Text for analysis START

10 Highlights from ‘Fictions,’ a Virtual Showcase of Design in Montreal
In 2018, a group of Montreal-based designers came to Milan design week and talked to curator Nicolas Bellavance-Lecompte about an Italian show of Canadian work. They planned a Milanese exhibit in April 2020. The world, of course, had different plans: the very idea, in the midst of the COVID-19 pandemic, of wandering around even one’s own city looking at design and exchanging ideas became impossible.
That impossibility created an opportunity for Montreal native Bellavance-Lecompte, who joined forces with Laurence Gélinas, executive director of the Canadian Creators Collective, to stage “Fictions,” an immersive virtual showcase of eight designers who live and work in Montreal. But this is far from just another web-browser viewing gallery: guests can toggle between four camera angles of what appears to be a live-feed of the space and its furnishings, complete with local Montreal time. A minimalist, sci-fi-inflected score by Philippe Brault completes the mood.
“Montreal has a very special history from a cultural perspective, but also in terms of urban development and architecture,” says Bellavance-Lecompte. “It has a post-industrial, nostalgic vibe, a reminiscence of French grandeur, and diversity and political clashes.” The team set out to capture all this by setting up shop a space in what Gélinas says “where no-one was allowed to enter, completely filled with rubbish. An anonymous space, somewhere undisclosed.” Director Pierre-Alexandre Guay and director of photography Alex Lesage navigated curfews and social distancing to install the designers’ work, then filmed the space for two weeks, taking in the ways the changing natural light interacted with the objects. “This idea of proximity that is explored during the event is absolutely fabulous,” notes Gélinas, “when contrasted with the current social distancing measures.” And when those restrictions recede, viewers bring the objects home via Adorno. Here, Interior Design selects 10 show highlights.
David Umemoto, Objet n2
The form might seem topsy-turvey, but Umemoto’s work relies on solid technical foundations. Each is hand-caste of raw concrete in a monotone gray adorned only by the light and shadows allowed by its form.
SSSVLL, Primitive Chair
A highlight of the “Industrial Fragment” collection, this chair takes its form from gears and machinery and its material palette from hand-machined, rotational molded polyethylene.
David Umemoto, Objet n5
Escher meets Breuer in the work of David Umemoto, whose concrete objects contemplate volume in seemingly-impossible arrangements. Arches tuck into each other, the bases forming and interrupting platforms, while upper levels achieve a paradoxical solidity.
Claste Collection, Lest We Be Kings
Founder and creative director Quinlan Osborne worked as an architect for 15 years before turning his focus to furniture. His background is evident in the formal rigor of these chairs, boasting seats of Temptation marble suspended within structures of bronzed glass.

Text for analysis END
Dataset content START

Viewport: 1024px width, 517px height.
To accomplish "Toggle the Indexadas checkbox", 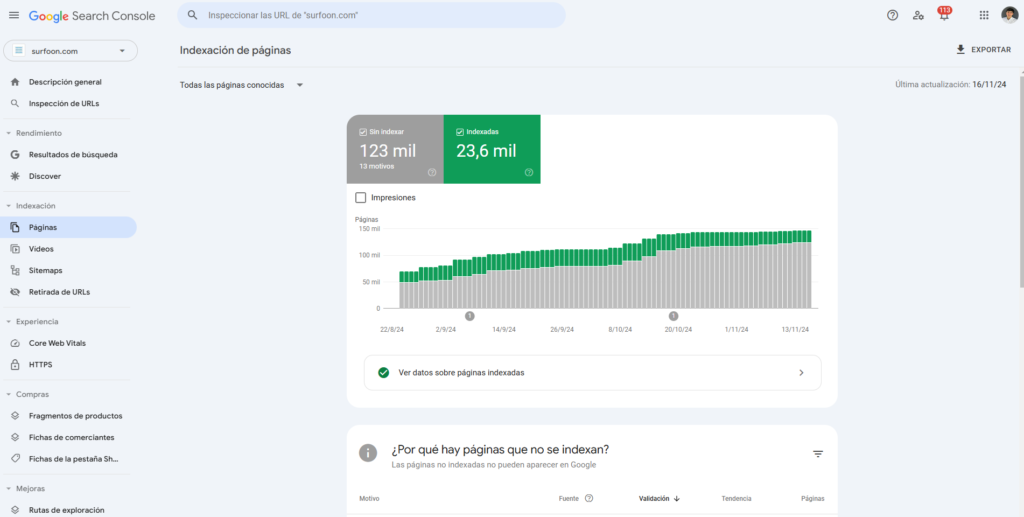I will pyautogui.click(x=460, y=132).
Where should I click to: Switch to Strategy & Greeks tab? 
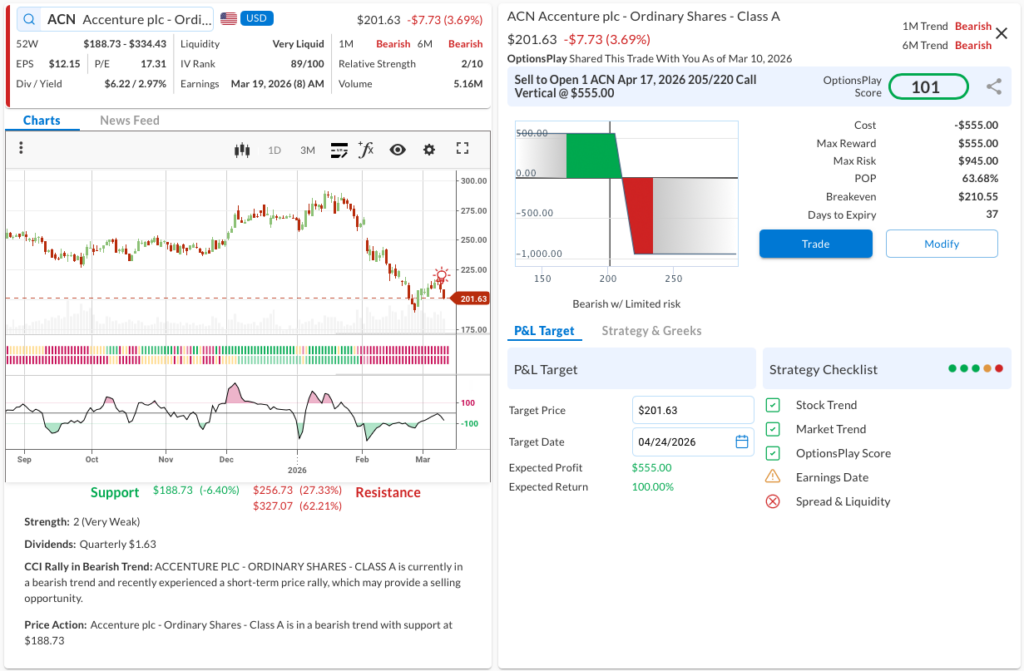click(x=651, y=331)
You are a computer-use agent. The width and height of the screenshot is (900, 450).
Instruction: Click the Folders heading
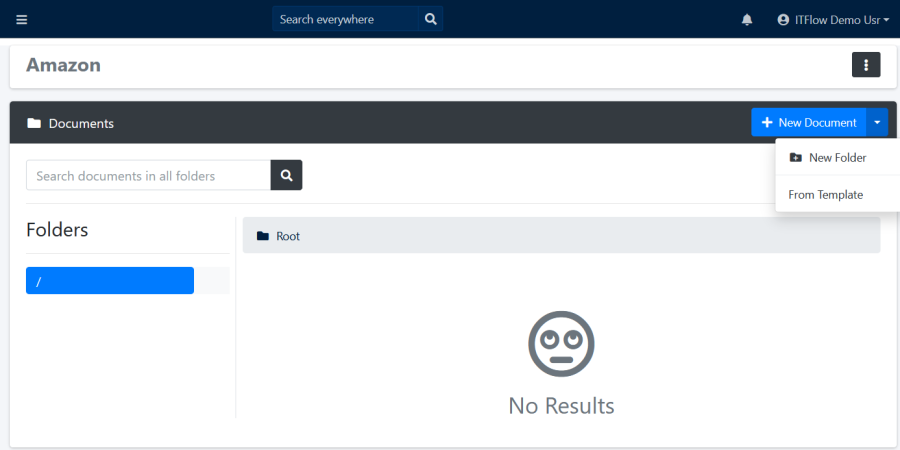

Dataset content END
Dataset content START

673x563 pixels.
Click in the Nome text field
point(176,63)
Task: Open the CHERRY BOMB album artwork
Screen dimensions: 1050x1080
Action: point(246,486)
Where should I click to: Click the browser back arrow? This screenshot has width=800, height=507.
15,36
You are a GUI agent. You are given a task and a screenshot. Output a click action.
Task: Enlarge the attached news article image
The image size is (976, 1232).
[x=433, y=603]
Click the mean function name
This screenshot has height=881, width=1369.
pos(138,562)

Dataset content END
Dataset content START

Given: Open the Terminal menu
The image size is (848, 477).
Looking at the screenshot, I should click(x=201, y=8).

Dataset content END

Assignment 1>
According to the article on the Montreal design showcase, who created the score for "Fictions"?
Assignment 2>
In the article on the Montreal design showcase, rewrite the passage from "10 Highlights from" up to and including "ideas became impossible.", replacing "pandemic" with "outbreak".

Solution 1>
Philippe Brault

Solution 2>
10 Highlights from ‘Fictions,’ a Virtual Showcase of Design in Montreal
In 2018, a group of Montreal-based designers came to Milan design week and talked to curator Nicolas Bellavance-Lecompte about an Italian show of Canadian work. They planned a Milanese exhibit in April 2020. The world, of course, had different plans: the very idea, in the midst of the COVID-19 outbreak, of wandering around even one’s own city looking at design and exchanging ideas became impossible.